10 Hidden Details You Completely Missed In Outstanding Biopics

8. Lionel Logue Predicts Bertie's Death - The King's Speech

Tom Hooper's The King's Speech (2010) is a movie which focuses on the future King George VI's (Colin Firth) debilitating stammer and his relationship with Australian-born vocal therapist Lionel Logue (Geoffrey Rush).

One particularly brilliant moment between the contrasting pair goes down when 'Bertie' attempts to smoke a cigarette in the presence of his new speech coach. Quickly cutting down the future King of England, Logue explains that he believes "sucking smoke into your lungs will kill you". 'Bertie' then reveals that he's been told by physicians that the act relaxes the throat, to which Logue responds by labelling them all 'idiots'.

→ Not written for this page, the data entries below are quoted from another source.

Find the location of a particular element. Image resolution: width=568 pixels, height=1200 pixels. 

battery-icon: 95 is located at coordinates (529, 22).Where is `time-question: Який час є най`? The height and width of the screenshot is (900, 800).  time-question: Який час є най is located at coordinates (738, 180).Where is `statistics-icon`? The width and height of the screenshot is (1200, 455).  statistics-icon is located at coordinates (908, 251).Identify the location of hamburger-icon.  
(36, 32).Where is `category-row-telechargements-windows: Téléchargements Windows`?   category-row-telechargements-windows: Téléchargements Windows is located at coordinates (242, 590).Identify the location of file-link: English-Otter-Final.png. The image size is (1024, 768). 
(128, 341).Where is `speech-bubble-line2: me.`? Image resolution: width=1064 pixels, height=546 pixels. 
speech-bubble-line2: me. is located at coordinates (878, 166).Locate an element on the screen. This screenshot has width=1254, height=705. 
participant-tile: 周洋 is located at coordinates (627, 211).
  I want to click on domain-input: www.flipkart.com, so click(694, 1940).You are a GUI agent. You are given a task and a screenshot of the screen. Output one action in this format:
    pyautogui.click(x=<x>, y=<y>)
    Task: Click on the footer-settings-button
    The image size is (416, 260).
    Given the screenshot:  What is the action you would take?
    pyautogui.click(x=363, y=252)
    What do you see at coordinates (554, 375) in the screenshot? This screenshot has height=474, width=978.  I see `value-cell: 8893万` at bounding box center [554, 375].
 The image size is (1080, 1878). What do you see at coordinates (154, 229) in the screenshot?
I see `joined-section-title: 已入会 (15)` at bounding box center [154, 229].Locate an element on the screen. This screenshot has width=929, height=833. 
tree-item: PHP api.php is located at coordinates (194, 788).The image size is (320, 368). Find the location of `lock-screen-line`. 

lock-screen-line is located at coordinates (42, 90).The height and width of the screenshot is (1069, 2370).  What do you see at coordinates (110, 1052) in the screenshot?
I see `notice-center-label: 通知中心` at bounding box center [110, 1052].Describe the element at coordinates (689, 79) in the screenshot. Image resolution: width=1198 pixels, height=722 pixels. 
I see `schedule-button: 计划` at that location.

At a glance, this witty back and forth may just seem like a way of establishing the conflicting personalities and opinions of the film's two most important characters. It definitely is that, but it's also a clever way of foreshadowing the eventual fate of King George VI.

Though he would successfully deliver speeches throughout the second World War with Logue by his side, the King would eventually develop lung cancer due to his fondness for smoking. He then eventually had a lung removed, but he never fully recovered from the surgery and was left in a weakened state from that moment on. King George VI died of a coronary thrombosis in 1952.